*** PROVIDED PASSAGE ***
Fifth, shut-ins damage the formation’s ultimate total production. This is harder to explain non-technically, but think of a well as a straw.  The pressure downhole is higher than the pressure at the earth’s surface; this pressure differential is what allows gas to flow up the well. To get to the well, the gas sits in the pores between rocks. Permeability is the degree to which gas can migrate through the pores so that the gas can reach the well. In nearly every well some water comes to the surface with the gas – sometimes the water is more like a brine. Shutting the well changes those pressure differentials so that more brine accumulates near the well, and brings solids with it that clog the rock pores and well bottom perforations, blocking access to some of the gas. Some of this can be remedied by recompleting the well, but that’s additional capital expenditure. You can find a more technical explanation here. Bui, et. al. (2022) estimated the reduction in ultimate production could range from 20 to 40%.

Sixth is oil. Gas is often produced from wells funded by the search for oil. The producer was after oil but wells bring to the surface various hydrocarbons, as well as water, helium, nitrogen and hydrogen sulfide. The gas produced is often economically inconsequential because oil sells at multiples above the gas price. Gas today is under $2 per MMBtu, while oil sells at $78 per Barrel. There are roughly 6 MMBtu in a barrel of oil. Price parity on an MMBtu basis implies that a barrel of oil should cost 6 times more than natural gas. Figure 2 gives the oil to gas price ratio back to 2010. The data shows that oil often trades for much much more, averaging over $21 per MMBtu (shown in that red dotted line). Oil rocks: as long as oil prices remain high, drilling will continue.
*** End of PROVIDED PASSAGE ***
*** DATA BELOW ***
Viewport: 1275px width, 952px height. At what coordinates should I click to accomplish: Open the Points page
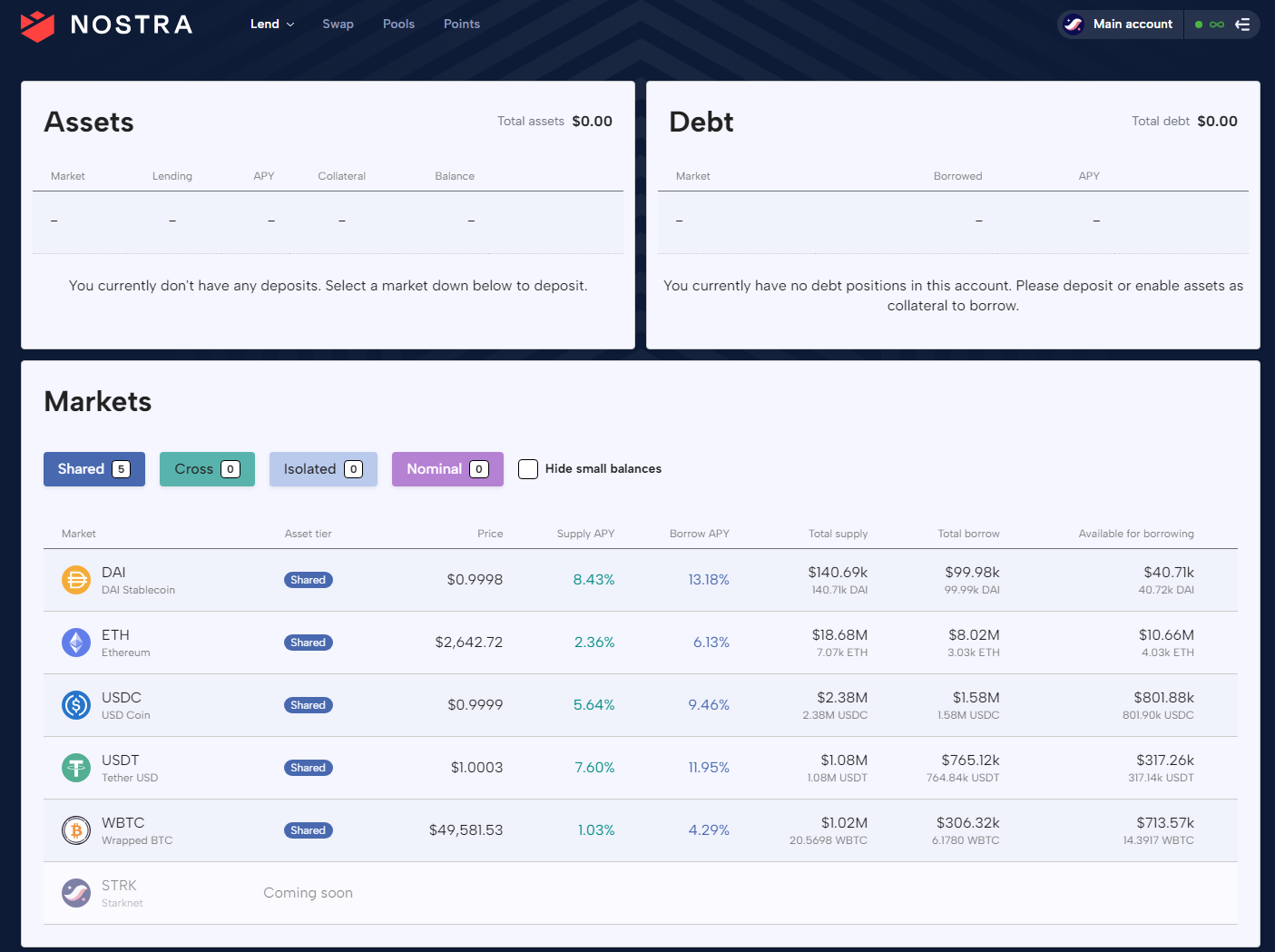coord(461,25)
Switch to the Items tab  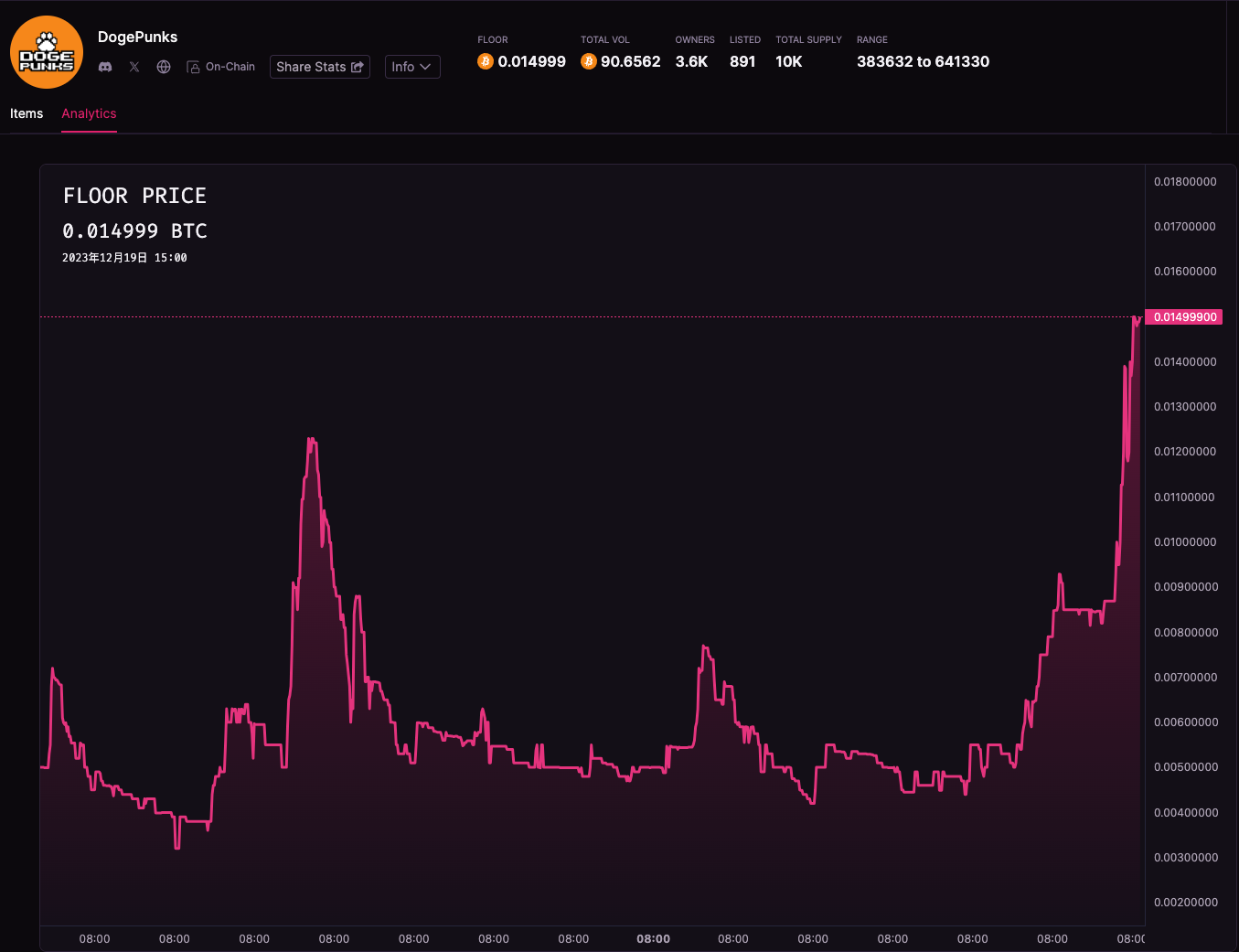pyautogui.click(x=27, y=113)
*** End of DATA BELOW ***
» PROBLEM TO WORK ON:
Continue the text on natural gas well shut-ins and oil prices from the point where it stops.

» ANSWER TO THIS TASK:
Seventh. We’re up to seventh! Drilling programs are funded well in advance of the market’s setting of monthly spot prices. Leasing land, getting permits, scheduling the crew to spud and drill the well, then the other crew to hydraulically fracture and complete the well – all this is scheduled and contracted out, with drilling capital budgets announced in corporate earnings calls perhaps a year in advance.  Hard to move it by much. Some producers will, though, delay completing their wells. About 2/3 of the cost is for completing, which is perforating the well casing string and fracturing the rock formation, so a delay will help spread that cost out over a longer period and may reduce short-term capex. EIA tracks wells drilled but not completed (known as “DUC’ wells). The data shows the current inventory of DUC wells to be about half what it was in late 2019 before COVID caused lockdowns and slowed work. This current inventory, however, is about the same as ten years ago.

Bottom line: shutting in natural gas production during times of low prices is not as easy as it may sound.